Survivor - I read Chuck Palahniuk's Fight Club before the movie came out, and was impressed by the originality and the dark humor. I remember many people saying Fight Club (the movie and/or book) was troubling, but I felt Survivor affected me much more. In the first part of the book, the narrator is pretty much a Tyler Durden type. The second part satirizes the road to fame, and the last bit deals with death. Overall, I liked it even more than Fight Club, but came away with a feeling of despair about death.
Don't Make Me Think - I heard good things about this book, but was skeptical after reading other books and websites on usability. I hated Jakob's book. It was overpriced and filled with hard rules of how to design according to Jakob, with little talk of intended audience, and very little data to support his bold claims. Don't Make Me Think by Steve Krug was refreshing in comparison. I highly recommend it to anyone building sites that isn't strictly in the IA (information architecture) area (I could see IAs thinking the book covers beginner stuff), and especially to designers wanting to build sites anyone can use. Krug presents reasons for certain layouts and some basic style guidelines, and most of it is backed by empirical evidence of past sites and usability tests. He also presents a range of solutions for several common elements of page design. Instead of saying "all instances of X need to look like Y" he explains how users would interact with different options, and how they can range from being obvious to being obscure to users. It's a short book, and the author states why, so anyone can get through it in just a few hours. Even though I've been designing for a long time and thinking about all the issues raised in the book, I still came away with quite a few useful tips and ways to think about layouts.
Galaxy Quest - making fun of star trek is still quite funny.
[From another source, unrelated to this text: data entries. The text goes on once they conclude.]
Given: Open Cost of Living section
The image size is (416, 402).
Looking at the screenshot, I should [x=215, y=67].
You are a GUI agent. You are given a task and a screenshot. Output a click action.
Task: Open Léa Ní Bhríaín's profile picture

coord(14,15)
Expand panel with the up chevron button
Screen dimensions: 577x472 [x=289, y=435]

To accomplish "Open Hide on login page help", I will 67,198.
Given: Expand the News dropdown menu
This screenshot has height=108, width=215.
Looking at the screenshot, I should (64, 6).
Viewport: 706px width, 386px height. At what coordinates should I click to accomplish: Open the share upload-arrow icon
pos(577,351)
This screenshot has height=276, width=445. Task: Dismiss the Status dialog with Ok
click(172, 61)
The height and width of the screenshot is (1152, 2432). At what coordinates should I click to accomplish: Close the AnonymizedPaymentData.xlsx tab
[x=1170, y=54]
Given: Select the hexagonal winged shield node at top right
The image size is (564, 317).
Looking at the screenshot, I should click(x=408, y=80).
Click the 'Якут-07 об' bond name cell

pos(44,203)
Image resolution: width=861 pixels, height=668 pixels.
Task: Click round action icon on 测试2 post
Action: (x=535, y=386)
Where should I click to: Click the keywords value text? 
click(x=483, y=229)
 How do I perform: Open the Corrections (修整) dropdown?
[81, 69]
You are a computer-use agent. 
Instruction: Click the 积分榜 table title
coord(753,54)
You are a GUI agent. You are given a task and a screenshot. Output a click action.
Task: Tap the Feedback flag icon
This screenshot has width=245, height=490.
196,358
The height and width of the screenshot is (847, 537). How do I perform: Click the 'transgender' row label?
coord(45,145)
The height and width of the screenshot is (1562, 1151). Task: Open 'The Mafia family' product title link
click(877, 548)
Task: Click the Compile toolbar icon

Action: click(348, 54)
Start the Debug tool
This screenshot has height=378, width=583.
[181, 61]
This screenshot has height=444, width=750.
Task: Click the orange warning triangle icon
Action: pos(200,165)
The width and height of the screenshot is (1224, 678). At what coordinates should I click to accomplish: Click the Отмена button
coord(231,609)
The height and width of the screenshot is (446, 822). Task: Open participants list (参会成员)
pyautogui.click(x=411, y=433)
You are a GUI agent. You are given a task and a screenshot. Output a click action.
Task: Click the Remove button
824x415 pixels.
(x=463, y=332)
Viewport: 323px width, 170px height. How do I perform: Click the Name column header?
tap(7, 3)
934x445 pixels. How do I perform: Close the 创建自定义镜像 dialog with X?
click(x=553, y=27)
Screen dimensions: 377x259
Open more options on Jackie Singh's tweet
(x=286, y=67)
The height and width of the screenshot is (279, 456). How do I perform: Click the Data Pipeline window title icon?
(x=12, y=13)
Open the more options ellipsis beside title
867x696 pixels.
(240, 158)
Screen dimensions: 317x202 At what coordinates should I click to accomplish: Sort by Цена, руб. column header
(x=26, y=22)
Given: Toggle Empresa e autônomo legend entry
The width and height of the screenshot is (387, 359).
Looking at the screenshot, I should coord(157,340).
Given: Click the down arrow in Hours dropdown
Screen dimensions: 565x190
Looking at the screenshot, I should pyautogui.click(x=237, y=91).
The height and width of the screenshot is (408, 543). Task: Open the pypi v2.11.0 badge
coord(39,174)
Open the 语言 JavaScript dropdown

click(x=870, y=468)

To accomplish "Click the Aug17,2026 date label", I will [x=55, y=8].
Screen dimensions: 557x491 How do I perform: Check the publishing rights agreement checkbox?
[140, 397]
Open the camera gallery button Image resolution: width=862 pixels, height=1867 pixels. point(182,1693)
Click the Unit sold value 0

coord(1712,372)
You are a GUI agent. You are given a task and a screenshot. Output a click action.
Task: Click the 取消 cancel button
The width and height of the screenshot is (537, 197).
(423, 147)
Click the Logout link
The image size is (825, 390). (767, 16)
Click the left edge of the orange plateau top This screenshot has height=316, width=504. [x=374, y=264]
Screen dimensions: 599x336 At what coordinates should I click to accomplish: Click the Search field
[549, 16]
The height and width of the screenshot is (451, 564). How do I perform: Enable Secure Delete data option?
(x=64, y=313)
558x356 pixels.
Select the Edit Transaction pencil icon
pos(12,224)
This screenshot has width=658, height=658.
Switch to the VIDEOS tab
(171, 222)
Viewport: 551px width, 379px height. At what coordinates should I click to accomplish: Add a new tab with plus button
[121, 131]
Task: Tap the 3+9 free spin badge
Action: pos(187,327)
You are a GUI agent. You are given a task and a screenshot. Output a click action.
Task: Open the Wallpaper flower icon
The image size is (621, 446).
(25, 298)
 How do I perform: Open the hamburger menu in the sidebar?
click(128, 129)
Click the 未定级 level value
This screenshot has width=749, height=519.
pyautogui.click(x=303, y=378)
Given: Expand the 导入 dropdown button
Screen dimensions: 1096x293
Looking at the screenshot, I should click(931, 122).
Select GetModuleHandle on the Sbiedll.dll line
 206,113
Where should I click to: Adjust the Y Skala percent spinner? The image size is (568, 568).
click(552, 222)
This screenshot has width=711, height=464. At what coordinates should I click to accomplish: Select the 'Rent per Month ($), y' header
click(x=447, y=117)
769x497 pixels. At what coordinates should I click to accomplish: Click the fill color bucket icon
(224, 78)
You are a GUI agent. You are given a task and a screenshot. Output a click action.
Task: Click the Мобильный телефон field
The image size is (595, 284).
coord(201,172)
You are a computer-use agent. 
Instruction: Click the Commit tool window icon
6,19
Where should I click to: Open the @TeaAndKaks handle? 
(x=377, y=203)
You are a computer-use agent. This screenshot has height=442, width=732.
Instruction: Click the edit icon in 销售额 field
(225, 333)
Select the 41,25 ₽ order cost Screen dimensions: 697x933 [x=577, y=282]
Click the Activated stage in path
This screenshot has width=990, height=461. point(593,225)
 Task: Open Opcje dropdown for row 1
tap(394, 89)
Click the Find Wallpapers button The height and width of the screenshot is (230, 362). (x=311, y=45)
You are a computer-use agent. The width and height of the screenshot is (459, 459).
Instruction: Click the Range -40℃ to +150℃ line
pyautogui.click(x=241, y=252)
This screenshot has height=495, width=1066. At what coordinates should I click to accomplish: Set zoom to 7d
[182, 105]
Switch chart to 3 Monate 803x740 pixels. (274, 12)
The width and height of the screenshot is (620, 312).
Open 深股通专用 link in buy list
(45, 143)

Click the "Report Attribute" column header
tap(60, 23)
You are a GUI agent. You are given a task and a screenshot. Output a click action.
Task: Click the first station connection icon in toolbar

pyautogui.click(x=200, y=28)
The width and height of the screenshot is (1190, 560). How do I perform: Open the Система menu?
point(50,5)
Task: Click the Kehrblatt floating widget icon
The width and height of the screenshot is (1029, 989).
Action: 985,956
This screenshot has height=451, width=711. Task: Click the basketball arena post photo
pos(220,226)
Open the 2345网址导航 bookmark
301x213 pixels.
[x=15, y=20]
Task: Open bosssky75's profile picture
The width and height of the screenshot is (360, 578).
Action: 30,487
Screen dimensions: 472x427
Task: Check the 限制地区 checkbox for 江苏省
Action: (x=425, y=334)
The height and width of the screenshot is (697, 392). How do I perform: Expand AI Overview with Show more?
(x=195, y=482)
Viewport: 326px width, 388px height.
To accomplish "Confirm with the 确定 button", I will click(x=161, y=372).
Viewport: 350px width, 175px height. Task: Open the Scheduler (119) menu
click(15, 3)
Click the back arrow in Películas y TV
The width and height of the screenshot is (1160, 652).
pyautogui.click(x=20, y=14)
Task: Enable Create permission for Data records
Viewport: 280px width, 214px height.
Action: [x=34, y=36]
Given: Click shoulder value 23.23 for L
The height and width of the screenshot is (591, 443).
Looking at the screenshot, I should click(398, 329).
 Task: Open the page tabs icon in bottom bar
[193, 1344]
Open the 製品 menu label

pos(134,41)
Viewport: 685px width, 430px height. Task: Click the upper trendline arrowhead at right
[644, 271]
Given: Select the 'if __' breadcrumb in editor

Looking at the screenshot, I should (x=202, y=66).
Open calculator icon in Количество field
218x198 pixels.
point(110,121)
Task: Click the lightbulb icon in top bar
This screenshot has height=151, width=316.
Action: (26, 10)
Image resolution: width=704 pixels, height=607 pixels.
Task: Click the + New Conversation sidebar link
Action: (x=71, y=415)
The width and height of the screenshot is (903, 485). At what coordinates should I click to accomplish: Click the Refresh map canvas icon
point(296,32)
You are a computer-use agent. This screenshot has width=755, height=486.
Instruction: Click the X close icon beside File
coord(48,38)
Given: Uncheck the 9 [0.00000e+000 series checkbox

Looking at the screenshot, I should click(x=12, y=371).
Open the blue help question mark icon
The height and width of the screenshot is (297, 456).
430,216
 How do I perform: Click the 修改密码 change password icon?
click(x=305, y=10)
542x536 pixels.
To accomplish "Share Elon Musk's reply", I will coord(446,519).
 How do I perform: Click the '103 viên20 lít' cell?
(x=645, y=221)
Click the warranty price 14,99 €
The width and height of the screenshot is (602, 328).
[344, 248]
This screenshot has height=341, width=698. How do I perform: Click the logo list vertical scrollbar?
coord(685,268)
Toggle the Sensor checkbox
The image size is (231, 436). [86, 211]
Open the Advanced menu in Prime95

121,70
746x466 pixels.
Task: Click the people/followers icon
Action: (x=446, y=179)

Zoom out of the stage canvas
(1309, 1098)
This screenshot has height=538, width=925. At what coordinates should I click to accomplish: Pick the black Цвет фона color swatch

Ronin - watched only for enjoying the car chases on the surround sound system, I forgot how badly the spy-thriller storyline fell flat.
Toy Story 2 - 3D rendering and animation has come so far. Funnier than the first movie and with plenty of eye candy to look at.
The Conversation - supposedly a classic, it just felt slow, aimless, and altogether pointless. If it were done today, the film's 113 minutes could probably fit within a half hour. Nice to see early 70's San Francisco though.
Rushmore - still one of the funniest movies of the 90's for me.
Wallace and Gromit - great claymation, though I forgot to bring the remote so we were stuck with Grand Day Out, probably Nick Park's weakest outing.
The Player - I've always loved this one. Watching it this time, I was taken with the camera work. There were some great long shots (going several minutes without a cut), and interesting use of variable focus/perspective shots.
Usual Suspects - great writing and acting, I'm still amazed this one cost only about six million to make. It looks so much better.